EXERCISE DESCRIPTION> The line that contains "Donna (1045, 87)" marks the end: retype the data below exactly from its first line through that line.
--- START ---
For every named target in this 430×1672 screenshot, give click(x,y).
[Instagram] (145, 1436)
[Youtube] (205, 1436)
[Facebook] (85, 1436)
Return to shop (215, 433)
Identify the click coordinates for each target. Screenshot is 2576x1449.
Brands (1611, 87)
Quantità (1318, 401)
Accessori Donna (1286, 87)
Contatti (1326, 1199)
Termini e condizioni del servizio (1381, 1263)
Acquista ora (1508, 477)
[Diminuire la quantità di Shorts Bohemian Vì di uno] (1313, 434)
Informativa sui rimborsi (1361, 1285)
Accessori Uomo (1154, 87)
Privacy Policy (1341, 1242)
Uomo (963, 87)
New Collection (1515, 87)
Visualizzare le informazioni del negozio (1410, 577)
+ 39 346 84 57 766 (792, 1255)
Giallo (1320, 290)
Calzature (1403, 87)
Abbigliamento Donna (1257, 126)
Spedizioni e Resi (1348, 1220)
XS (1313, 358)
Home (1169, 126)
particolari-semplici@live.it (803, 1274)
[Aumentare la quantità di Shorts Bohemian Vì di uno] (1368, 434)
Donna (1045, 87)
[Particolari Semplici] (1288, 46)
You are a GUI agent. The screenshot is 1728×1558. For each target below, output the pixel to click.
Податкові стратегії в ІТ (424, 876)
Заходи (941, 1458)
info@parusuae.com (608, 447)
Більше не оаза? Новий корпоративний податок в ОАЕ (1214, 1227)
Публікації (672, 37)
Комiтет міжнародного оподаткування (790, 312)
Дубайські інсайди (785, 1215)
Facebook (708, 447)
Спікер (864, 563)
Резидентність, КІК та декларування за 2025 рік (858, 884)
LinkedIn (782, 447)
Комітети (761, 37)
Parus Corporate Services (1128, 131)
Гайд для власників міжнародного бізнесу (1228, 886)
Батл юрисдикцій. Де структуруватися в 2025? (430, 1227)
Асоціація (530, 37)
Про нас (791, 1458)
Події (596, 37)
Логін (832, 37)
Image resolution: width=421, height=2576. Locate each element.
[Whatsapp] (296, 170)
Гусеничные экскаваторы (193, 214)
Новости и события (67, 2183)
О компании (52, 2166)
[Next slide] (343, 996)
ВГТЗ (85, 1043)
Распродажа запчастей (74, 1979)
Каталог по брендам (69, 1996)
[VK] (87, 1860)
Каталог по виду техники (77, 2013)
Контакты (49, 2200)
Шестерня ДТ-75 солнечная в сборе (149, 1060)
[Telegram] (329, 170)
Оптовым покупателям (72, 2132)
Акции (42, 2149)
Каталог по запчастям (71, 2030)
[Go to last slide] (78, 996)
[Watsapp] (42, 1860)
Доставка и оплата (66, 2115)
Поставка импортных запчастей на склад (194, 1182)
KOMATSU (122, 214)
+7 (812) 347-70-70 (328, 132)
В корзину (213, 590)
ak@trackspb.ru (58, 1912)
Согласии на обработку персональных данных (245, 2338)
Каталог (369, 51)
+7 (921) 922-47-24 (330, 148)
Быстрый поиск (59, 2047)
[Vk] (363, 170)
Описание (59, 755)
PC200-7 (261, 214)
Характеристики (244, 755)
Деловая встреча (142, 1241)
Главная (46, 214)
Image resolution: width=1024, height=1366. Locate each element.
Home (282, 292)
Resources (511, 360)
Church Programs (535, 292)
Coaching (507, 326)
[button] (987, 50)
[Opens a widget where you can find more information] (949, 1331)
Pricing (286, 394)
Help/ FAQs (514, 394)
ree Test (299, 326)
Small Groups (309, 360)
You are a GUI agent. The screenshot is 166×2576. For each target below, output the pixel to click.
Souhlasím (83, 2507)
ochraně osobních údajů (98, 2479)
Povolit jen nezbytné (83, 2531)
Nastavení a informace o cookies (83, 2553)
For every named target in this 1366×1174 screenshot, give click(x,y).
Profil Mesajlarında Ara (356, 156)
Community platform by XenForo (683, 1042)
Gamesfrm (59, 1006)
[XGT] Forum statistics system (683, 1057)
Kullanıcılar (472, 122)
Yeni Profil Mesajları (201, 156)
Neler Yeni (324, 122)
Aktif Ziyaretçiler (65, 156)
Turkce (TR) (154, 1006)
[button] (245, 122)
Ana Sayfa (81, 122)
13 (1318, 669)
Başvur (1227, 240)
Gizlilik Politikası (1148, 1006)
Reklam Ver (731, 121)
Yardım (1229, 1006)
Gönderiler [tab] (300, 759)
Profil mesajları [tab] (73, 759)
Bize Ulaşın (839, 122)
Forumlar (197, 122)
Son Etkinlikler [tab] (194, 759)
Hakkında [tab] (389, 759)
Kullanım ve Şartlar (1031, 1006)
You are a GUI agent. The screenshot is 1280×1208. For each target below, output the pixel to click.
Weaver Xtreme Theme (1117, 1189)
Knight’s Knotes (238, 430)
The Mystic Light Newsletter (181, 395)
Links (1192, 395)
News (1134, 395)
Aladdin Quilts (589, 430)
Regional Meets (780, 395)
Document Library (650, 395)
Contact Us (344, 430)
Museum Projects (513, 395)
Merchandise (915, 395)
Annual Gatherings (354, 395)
--- END ---
OUTPUT OF THE EXERCISE>
For every named target in this 430×1672 screenshot, give click(x,y).
[Instagram] (145, 1436)
[Youtube] (205, 1436)
[Facebook] (85, 1436)
Return to shop (215, 433)
Identify the click coordinates for each target. Screenshot is 2576x1449.
Brands (1611, 87)
Quantità (1318, 401)
Accessori Donna (1286, 87)
Contatti (1326, 1199)
Termini e condizioni del servizio (1381, 1263)
Acquista ora (1508, 477)
[Diminuire la quantità di Shorts Bohemian Vì di uno] (1313, 434)
Informativa sui rimborsi (1361, 1285)
Accessori Uomo (1154, 87)
Privacy Policy (1341, 1242)
Uomo (963, 87)
New Collection (1515, 87)
Visualizzare le informazioni del negozio (1410, 577)
+ 39 346 84 57 766 (792, 1255)
Giallo (1320, 290)
Calzature (1403, 87)
Abbigliamento Donna (1257, 126)
Spedizioni e Resi (1348, 1220)
XS (1313, 358)
Home (1169, 126)
particolari-semplici@live.it (803, 1274)
[Aumentare la quantità di Shorts Bohemian Vì di uno] (1368, 434)
Donna (1045, 87)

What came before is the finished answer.